現に、いますべての言語表現はパクリであると言いたいわけだが、それは何かに寄り添って表現しようとしている。それはそういう形態だからであって、そういう言い方をしないと読めないからだ。そんなことどうでもいいんだというように素直に言えば、前段でパクリだと言っておきながら、後段でどうでもいいんだでは文章が成り立たないからなのだ。
それ故に、私的言語などというものはなりたたない。じつは存在しない。私的言語というものがあるなら、すでにそれは言語ではない。伝達されるということがないのだ。
そういう結論にいたったときこの本を思い出した。
すべての小説は模倣であると。
模倣、パクリといっても、リスペクトしての模倣もあれば、単に二次創作もあれば剽窃もある。そのちがいについては本書に詳しい。
しかし、それが問題なのではなく、やはり新しい小説と言った時のオリジナルという名の神話にあるのだろう。清水は言う。
「パクリ」という創作者にとって最も不名誉なはずの呼称を、そろそろ転覆させようではないか。
純粋な100パーセントのオリジナルを誇れる小説など、この世にはありえないのだ。

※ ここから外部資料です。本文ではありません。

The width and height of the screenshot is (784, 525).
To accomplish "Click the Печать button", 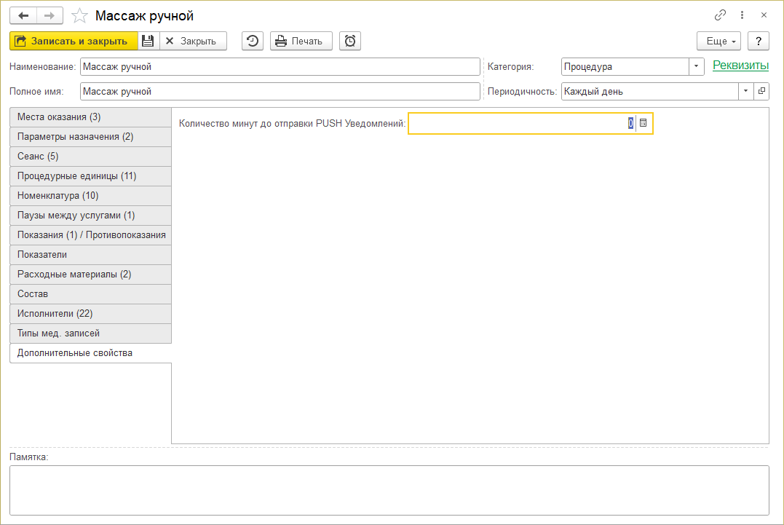I will point(301,41).

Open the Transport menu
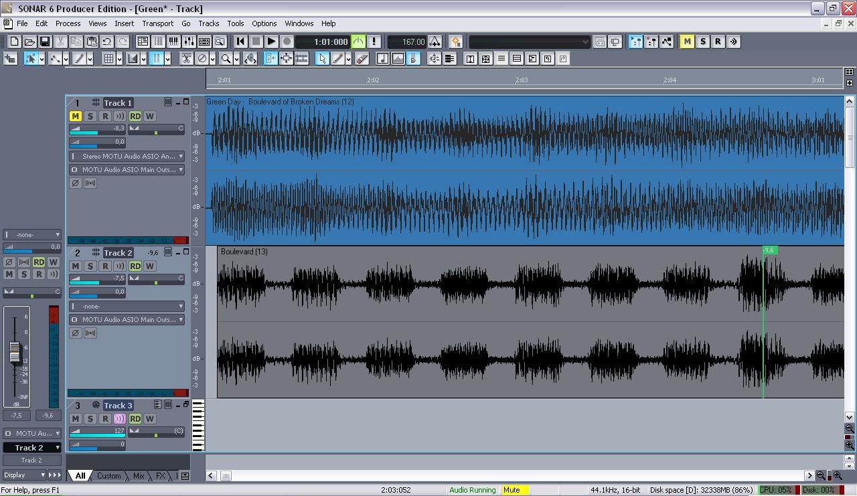pos(157,23)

その対極に「パクリ」という蔑称が置かれるとすれば、ヒントをもらうことも、影響を受けることも、あるいはそうした事実を都合よく忘れてしまった産物も、もちろん確信犯の二次創作も、すべてパクリの一種であることを免れない。
すなわちあらゆる小説は、部分や無自覚も含めて、多かれ少なかれなにものかからの模倣あるいはパクリなのである。
だとすれば、パクリを忌避するよりも、むしろ密猟者の自覚と技術の練磨こそ、書き手は目指すべきだろう。
このように近代の過度なオリジナル信仰に異論を唱える。
「パクリ」もOKなのだが、それはいわゆる学生レポートで使うような完璧なコピペもOKと言っているわけではない。むしろリスペクトして、おおいなる影響をうけて、新しいものを作り出せと言っているのだ。
それを清水はソシュールの「ラング」と「パロール」の譬えを使って説明している。日本語というラングはおなじでも、実際に日常で話される言葉としての「パロール」が千変万化の差異を取るように変化は可能なのだという。
しかし、小手先の変化ではなく、本来は「ラング」そのものが変化しなければならないのだろう。雲をつかむような話なのだが、要はこれまでの既存の形態のなかでいくら変化してみてもそれはヴァリエーションに過ぎなくて、真に新しいとはいえない。パクリでもいいから影響をうけつつも、いやそれを利用してもいいから、それを超える表現(表出)へと突き進むことではないのか。
ところで、清水良典は清水義範ではなく『新作文宣言』の共著者であった清水良典だとwikiで調べていて分かった。勘違いも甚だしかったのだが『新作文宣言』では「純粋文章」といって、創作の可能性について言及していたのではなかったかと思い出した。
ちょっと、書庫から探し出して確認してみようと思うが、それは次回に。